Dover's City Council members discussed the FY 2014-2015 budget Monday night.
Dover’s City Council got some sobering, but not unexpected news during their budget workshop Monday night: the city must find a way to overcome a projected $3.1 million general fund deficit for the upcoming fiscal year.
The three-hour meeting adjourned just before 9 p.m. with no decisions made − Council President David L. Bonar saying the workshop was for informational purposes only − but the nine council members went away knowing some tough decisions lie ahead.
With excerpts from the budget document taped to the walls and projected on a viewscreen for all to examine, City Manager Scott Koenig opened the meeting by saying it was an opportunity for council members to see where the spending plan stands, approximately two months before it must be approved.
“This is not a final document,” Koenig said. “This is a working document we wanted to present to you to identify issues we’ve been working on.”
City Controller/Treasurer Donna Mitchell pegged projected FY 2014-2015 revenues for the general fund − the pot of money used to pay normal operating expenses, including payroll − at $36.59 million, approximately $316,000 more than FY 2013-2014.
However, projected expenses have been pegged at $39.69 million, or $3.1 million more than the city expects in revenue.
The preliminary budget is $2.86 million more than what was projected in last year’s FY 2013-2014 spending plan.
Overall, the projected FY 2014-2015 budget calls for 7.8 percent more spending for city departments than the prior plan but also includes an 8.2 percent drop in costs of other expenditures, including debt service and the street light fund.
Income from property taxes, the city’s major source of revenue, is expected to be approximately $11.04 million, or $70,800 less than last year.

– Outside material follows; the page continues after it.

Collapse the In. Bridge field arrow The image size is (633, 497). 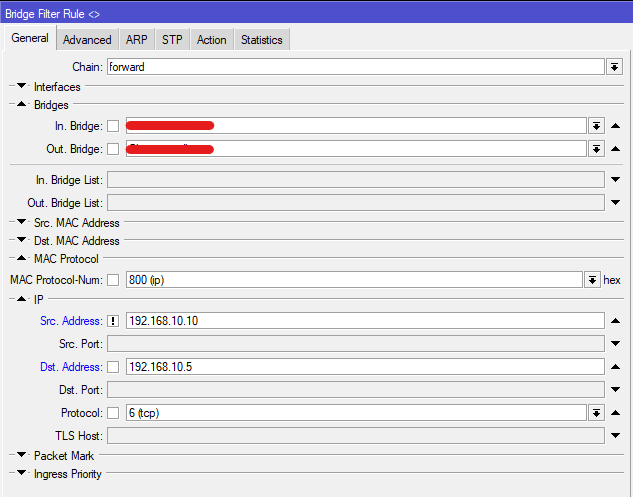point(616,126)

In addition, there is a project 16.4 percent drop in transfer taxes, both reflecting a soft construction market.
Council members touched on a number of subjects, including the possibility of increasing property taxes and water/wastewater fees, the need to spend $130,000 for a property value reassessment, replacing fire equipment and a projected outlay of $239,500 in contributions to support Kent County Tourism, the African-American Festival, the Fourth of July celebration and the Downtown Dover Partnership.
Not included in the budget calculations were requests for a city elevator maintenance contract, an HVAC contract for the city library, funding for a storm water project and eight new personnel positions.

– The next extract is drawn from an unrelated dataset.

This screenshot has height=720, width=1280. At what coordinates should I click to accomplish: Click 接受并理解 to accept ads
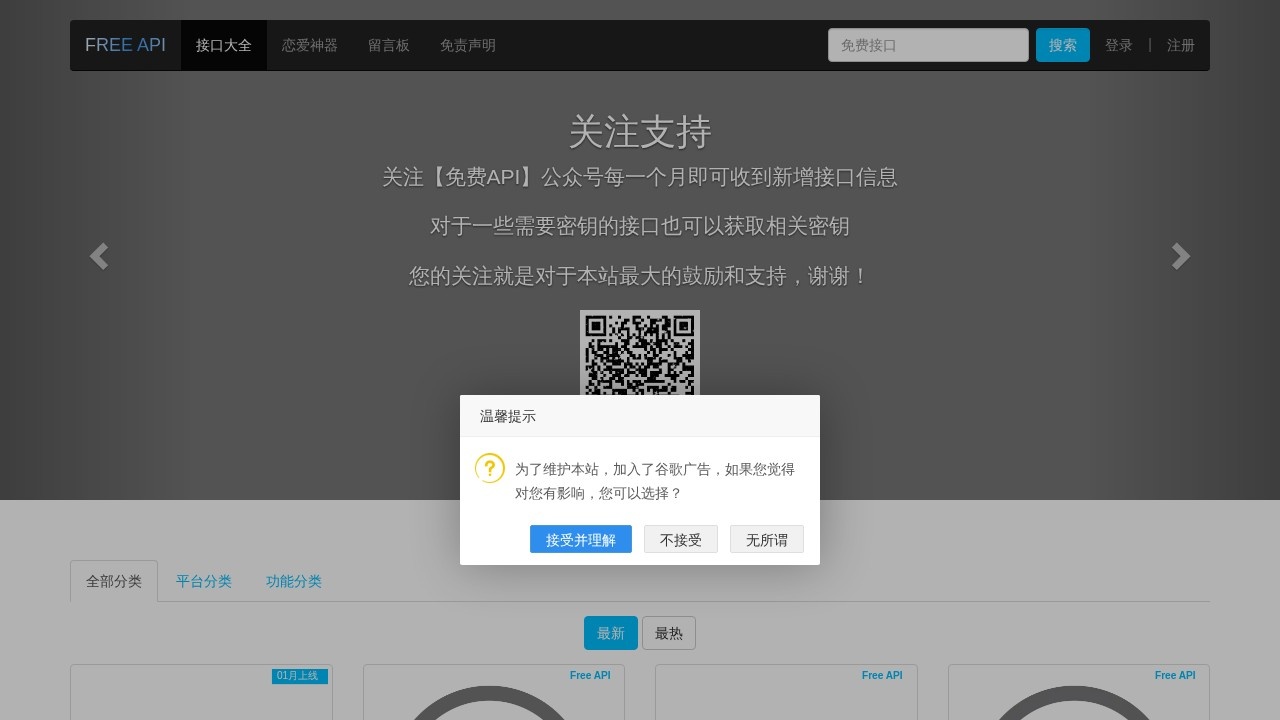pyautogui.click(x=580, y=539)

Those include an additional water treatment plant operator, who will be needed to support round-the-clock operations when the Calpine energy plant goes into operation, an assistant city manager and three new civilian positions in the police department.

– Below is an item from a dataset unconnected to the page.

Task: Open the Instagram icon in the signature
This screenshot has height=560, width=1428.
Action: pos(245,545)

Two of those positions, which would be filled by retired police officers, would be in the department’s sex offender registry enforcement unit, which would free two active police officers to return to other duties.
Although the meeting was advertised in advance and open to the public, only one Dover resident, U.S. Navy veteran Jim Long, was in attendance to watch the proceedings.
“The word that comes to mind is ‘depressing,’” Long said of the city’s finances.
Despite that analysis, Long also felt the explanations offered and the questions asked by council members showed they grasp the severity of the city’s budget problems.
“I feel much better about the competency of city government,” he said.
With formal budget hearing set to begin in May − council must approve a final spending package before June 1, the start of the new fiscal year − Mitchell said council members have several weeks to review the budget, talk with department managers about their expenses, and make other suggestions about how to decrease spending or increase revenue.
“We knew it would be bad, so we were trying to give them a preview,” she said.
“We have time,” Mitchell added. “If council sees things they like or dislike, the time to address it is now.”